Le bouclier d'Achille est le microcosme d'une civilisation et synthétise aussi une pratique poétique, la prédominance de la structure paratactique, la tendance centripète des expansions qui ne se perdent jamais dans le hasard, grâce à la remarquable maîtrise narrative de l'auteur, comme l'a bien observé Aristote dans le passage mentionné ci-dessus. Les études sur l'oralité, principalement les travaux pionniers et, à bien des égards, inégalés de Milman Parry, ont montré les mécanismes fondamentaux de ce mécanisme d'horlogerie extrêmement sophistiqué et fonctionnel du langage homérique.
Du point de vue de la langue, il existe plusieurs registres de différentes formes dialectales d'un même mot (le datif de « pé », par exemple, apparaît à la fois dans le Posí ionique et dans le Podessi éolien), ce qui suggère, au moins à un certain temps, que le poème peut avoir été écrit dans différentes régions ou par des poètes de différentes régions de la Grèce. C'est une question qui reste ouverte à la discussion entre spécialistes.

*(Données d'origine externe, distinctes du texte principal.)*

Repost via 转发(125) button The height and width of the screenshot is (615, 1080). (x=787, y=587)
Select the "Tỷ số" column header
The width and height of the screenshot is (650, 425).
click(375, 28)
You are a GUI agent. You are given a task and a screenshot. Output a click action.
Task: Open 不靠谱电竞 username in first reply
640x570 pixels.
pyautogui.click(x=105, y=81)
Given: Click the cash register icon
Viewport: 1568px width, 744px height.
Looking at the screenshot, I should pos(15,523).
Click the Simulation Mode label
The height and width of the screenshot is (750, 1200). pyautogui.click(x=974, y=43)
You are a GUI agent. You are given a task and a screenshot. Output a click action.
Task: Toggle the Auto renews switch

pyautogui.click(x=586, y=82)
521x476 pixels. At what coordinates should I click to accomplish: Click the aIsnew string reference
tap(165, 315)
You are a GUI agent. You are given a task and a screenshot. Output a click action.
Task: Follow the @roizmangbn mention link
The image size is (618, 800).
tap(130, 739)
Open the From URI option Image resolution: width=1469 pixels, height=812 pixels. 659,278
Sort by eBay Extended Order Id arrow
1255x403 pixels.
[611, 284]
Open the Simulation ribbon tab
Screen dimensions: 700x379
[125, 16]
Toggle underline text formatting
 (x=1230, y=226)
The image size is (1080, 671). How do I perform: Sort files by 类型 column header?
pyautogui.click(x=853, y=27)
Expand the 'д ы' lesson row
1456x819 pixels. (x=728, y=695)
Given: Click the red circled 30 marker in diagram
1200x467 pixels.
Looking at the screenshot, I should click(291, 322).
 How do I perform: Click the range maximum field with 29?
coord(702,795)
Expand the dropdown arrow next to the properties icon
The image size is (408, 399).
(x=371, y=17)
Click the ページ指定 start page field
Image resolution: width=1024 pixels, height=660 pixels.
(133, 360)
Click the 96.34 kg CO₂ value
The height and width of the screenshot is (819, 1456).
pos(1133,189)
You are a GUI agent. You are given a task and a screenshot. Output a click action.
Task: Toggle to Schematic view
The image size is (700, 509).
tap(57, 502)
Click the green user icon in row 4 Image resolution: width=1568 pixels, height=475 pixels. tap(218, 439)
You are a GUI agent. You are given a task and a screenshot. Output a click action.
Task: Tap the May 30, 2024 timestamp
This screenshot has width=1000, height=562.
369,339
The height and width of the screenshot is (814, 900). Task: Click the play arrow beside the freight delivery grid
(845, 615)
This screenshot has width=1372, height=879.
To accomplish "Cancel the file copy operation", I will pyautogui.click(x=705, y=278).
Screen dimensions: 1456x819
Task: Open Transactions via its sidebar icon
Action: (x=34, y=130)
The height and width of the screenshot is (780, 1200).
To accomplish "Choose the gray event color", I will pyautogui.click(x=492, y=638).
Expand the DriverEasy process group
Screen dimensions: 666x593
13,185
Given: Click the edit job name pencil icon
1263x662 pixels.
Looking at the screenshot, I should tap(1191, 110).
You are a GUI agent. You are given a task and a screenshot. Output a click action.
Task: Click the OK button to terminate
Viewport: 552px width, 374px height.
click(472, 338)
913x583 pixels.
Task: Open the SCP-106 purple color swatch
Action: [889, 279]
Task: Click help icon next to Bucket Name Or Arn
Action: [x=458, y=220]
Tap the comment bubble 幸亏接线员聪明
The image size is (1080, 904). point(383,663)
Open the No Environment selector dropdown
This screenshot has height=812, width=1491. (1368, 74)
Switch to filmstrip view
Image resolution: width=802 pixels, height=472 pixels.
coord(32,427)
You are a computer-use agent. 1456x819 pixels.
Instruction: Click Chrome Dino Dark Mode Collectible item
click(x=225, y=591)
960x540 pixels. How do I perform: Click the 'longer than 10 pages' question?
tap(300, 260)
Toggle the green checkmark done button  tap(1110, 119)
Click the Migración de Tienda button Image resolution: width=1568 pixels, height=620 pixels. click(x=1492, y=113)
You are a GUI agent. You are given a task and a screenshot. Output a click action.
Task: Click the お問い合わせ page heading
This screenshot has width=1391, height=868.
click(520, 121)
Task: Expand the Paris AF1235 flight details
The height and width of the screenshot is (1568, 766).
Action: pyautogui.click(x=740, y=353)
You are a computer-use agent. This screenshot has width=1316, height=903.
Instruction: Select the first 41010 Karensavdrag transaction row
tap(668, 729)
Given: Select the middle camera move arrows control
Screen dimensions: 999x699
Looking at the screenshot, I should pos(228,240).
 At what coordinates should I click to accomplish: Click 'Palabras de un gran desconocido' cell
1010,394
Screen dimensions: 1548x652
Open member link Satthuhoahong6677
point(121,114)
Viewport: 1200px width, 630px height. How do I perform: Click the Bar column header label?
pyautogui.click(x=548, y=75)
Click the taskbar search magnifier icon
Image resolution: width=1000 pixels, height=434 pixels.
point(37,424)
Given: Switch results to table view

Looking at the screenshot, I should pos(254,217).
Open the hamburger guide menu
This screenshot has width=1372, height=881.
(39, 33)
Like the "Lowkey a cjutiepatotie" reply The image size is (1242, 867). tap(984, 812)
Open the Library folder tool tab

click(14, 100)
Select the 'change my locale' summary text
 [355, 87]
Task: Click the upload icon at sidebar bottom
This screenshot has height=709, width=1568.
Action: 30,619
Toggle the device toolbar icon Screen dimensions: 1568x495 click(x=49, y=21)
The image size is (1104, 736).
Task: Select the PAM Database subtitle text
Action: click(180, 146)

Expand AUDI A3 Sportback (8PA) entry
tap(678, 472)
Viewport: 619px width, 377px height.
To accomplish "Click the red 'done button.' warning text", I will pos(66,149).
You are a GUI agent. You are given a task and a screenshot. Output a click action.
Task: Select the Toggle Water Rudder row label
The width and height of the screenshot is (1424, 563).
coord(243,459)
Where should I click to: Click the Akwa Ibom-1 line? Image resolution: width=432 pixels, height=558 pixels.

Ce que peu contestent, c'est que le poème, principalement en raison de la grande récurrence des formules, rend hommage à la longue tradition orale qui a laissé des traces admirables sur le texte que nous connaissons : grande efficacité de la dynamique communicative, choix des motifs fonctionnels dans le vif 989 caractérisations, extensions soumises à des coupures brusques et déplacements agiles de scénarios, réalignés dans le flux narratif toujours attentif à la progression du motif principal.
Permettez-moi de conclure sur une brève note personnelle. Je me souviens d'un commentaire qu'Haroldo de Campos avait l'habitude de faire lors de nos réunions hebdomadaires, au cours des dix années où j'ai eu l'occasion d'accompagner son travail de traduction du Iliade. Haroldo disait : « L'Iliade n'a pas de remplissage ». En effet, la difficulté de traduire Homère est due à la haute qualité qui ne refroidit pas, pas à la difficulté verbale. Je crois qu'une nouvelle incursion dans le texte, en vue du projet de reconfiguration poétique, après l'admirable entreprise d'Harold, se justifie si l'on admet que ce type de défi à l'original est avant tout l'occasion d'une lecture rigoureuse. La possibilité de relire le poème sous l'angle de quelqu'un qui cherche à le réimaginer dans une configuration parallèle a été ce qui m'a motivé à le retraduire, sous l'égide du plaisir.
* Trajano Vieira est professeur de langue et littérature grecques à l'Institut d'études linguistiques de l'Unicamp.
Référence
Homère. Iliade; édition bilingue; traduction, postface et notes de Trajano Vieira. São Paulo, Éditeur 34, 2020.